**Document extract:**
If somehow Tesla were to incorperate a chemistry similar in performance to the Ioniq's in their new 2170 cylinder, density should not suffer too bad, 100kWh or more would still fit S and X and charge times would roughly HALVE.

I'd say Hyundai has Tesla check. They can unveil some luxury sedan or SUV with those Ioniq batteries abny time now, ready to reap the benefits of the CCS chargers being paid for by VW.

I wanted to do a bit more research on the Ioniq's battery before answering, and this probably isn't the thread for this. It looks like someone on the forum just started an Ioniq fast charging thread:
Thoughts on the Hyundai Ioniq DC charging speed?

The AC charger appears to be a little slower than Tesla's, but the fastest DC charging available is only 100KW. We can't know for sure what the higher power charging will bring. According to the above thread, the OP thinks Hyundai is pushing the batteries harder than Tesla.

**Your instructions:**
Copy out the forum post above about Tesla and Hyundai Ioniq batteries word for word, in full.

**Data supplied:**
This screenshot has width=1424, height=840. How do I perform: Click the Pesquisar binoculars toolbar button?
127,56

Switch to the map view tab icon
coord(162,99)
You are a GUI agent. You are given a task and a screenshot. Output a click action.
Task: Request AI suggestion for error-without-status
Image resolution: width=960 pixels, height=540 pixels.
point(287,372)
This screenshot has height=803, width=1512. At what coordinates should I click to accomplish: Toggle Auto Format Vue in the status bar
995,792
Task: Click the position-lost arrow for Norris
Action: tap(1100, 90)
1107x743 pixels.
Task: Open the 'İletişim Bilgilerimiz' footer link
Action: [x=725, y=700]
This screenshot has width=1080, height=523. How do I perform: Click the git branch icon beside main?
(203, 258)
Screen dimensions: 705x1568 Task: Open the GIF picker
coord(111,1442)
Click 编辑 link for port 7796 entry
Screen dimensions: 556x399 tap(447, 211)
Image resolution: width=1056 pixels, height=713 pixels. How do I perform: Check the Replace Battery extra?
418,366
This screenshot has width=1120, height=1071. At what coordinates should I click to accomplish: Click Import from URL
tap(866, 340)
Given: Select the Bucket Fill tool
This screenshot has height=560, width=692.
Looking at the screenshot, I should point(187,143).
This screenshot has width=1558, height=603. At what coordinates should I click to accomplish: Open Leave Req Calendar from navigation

**Exercise answer:**
If somehow Tesla were to incorperate a chemistry similar in performance to the Ioniq's in their new 2170 cylinder, density should not suffer too bad, 100kWh or more would still fit S and X and charge times would roughly HALVE.

I'd say Hyundai has Tesla check. They can unveil some luxury sedan or SUV with those Ioniq batteries abny time now, ready to reap the benefits of the CCS chargers being paid for by VW.

I wanted to do a bit more research on the Ioniq's battery before answering, and this probably isn't the thread for this. It looks like someone on the forum just started an Ioniq fast charging thread:
Thoughts on the Hyundai Ioniq DC charging speed?

The AC charger appears to be a little slower than Tesla's, but the fastest DC charging available is only 100KW. We can't know for sure what the higher power charging will bring. According to the above thread, the OP thinks Hyundai is pushing the batteries harder than Tesla.